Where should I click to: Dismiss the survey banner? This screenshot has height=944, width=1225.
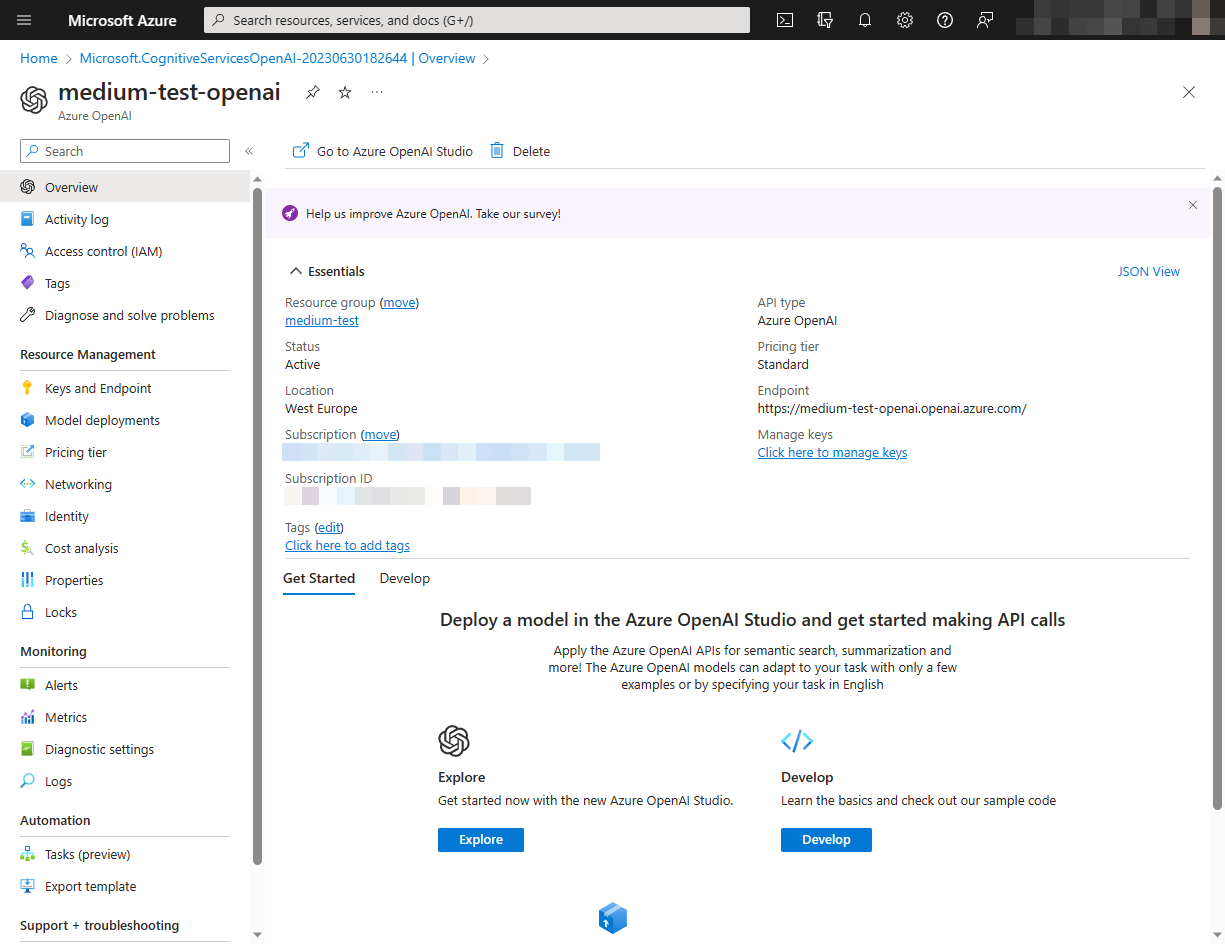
○ ○ ○ ○ ○ ○ ○
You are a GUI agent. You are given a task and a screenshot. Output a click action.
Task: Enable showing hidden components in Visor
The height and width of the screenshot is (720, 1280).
○ ○ ○ ○ ○ ○ ○
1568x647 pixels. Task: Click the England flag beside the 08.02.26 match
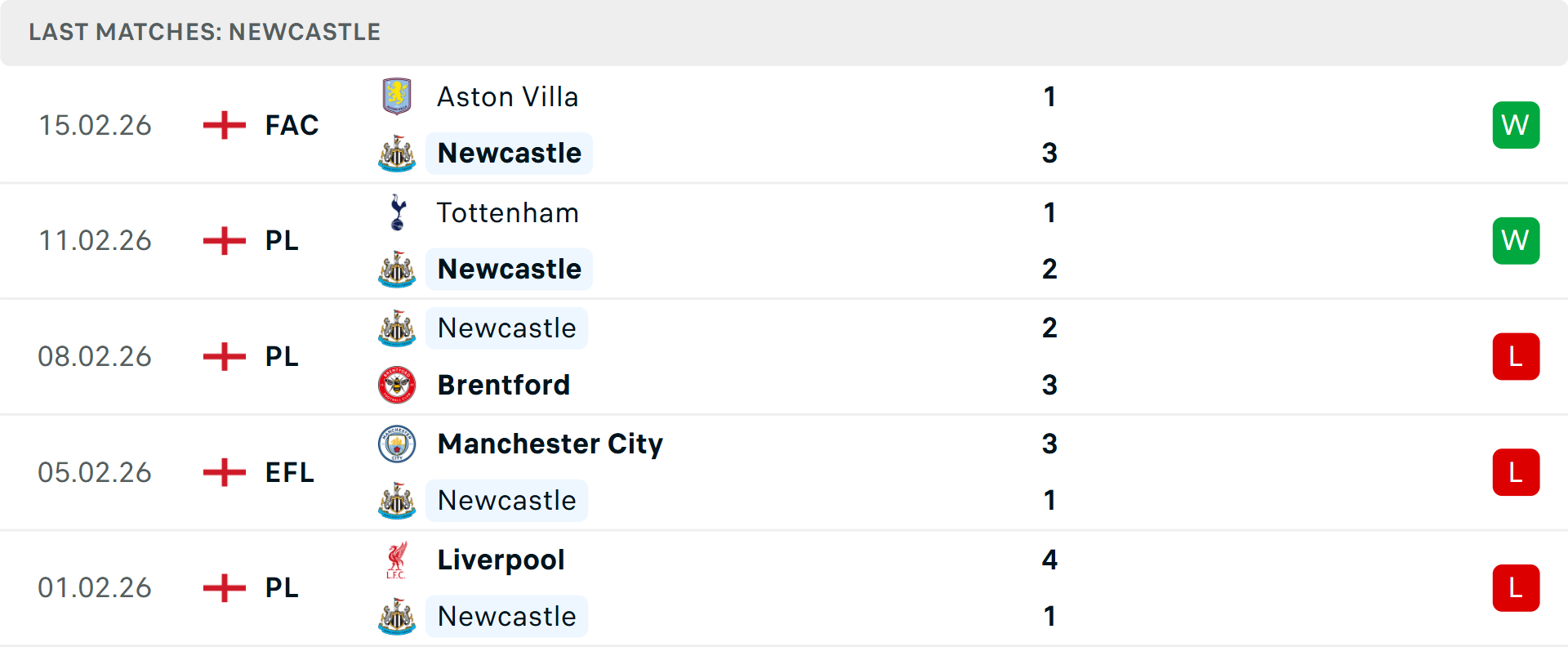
○ ○ ○ ○ ○ ○ ○
[TASK TO COMPLETE]
Filter the lines above, keeping and copying those that contain "width".

[RESPONSE]
Where should I click to: Dismiss the survey banner? This screenshot has height=944, width=1225.
The height and width of the screenshot is (720, 1280).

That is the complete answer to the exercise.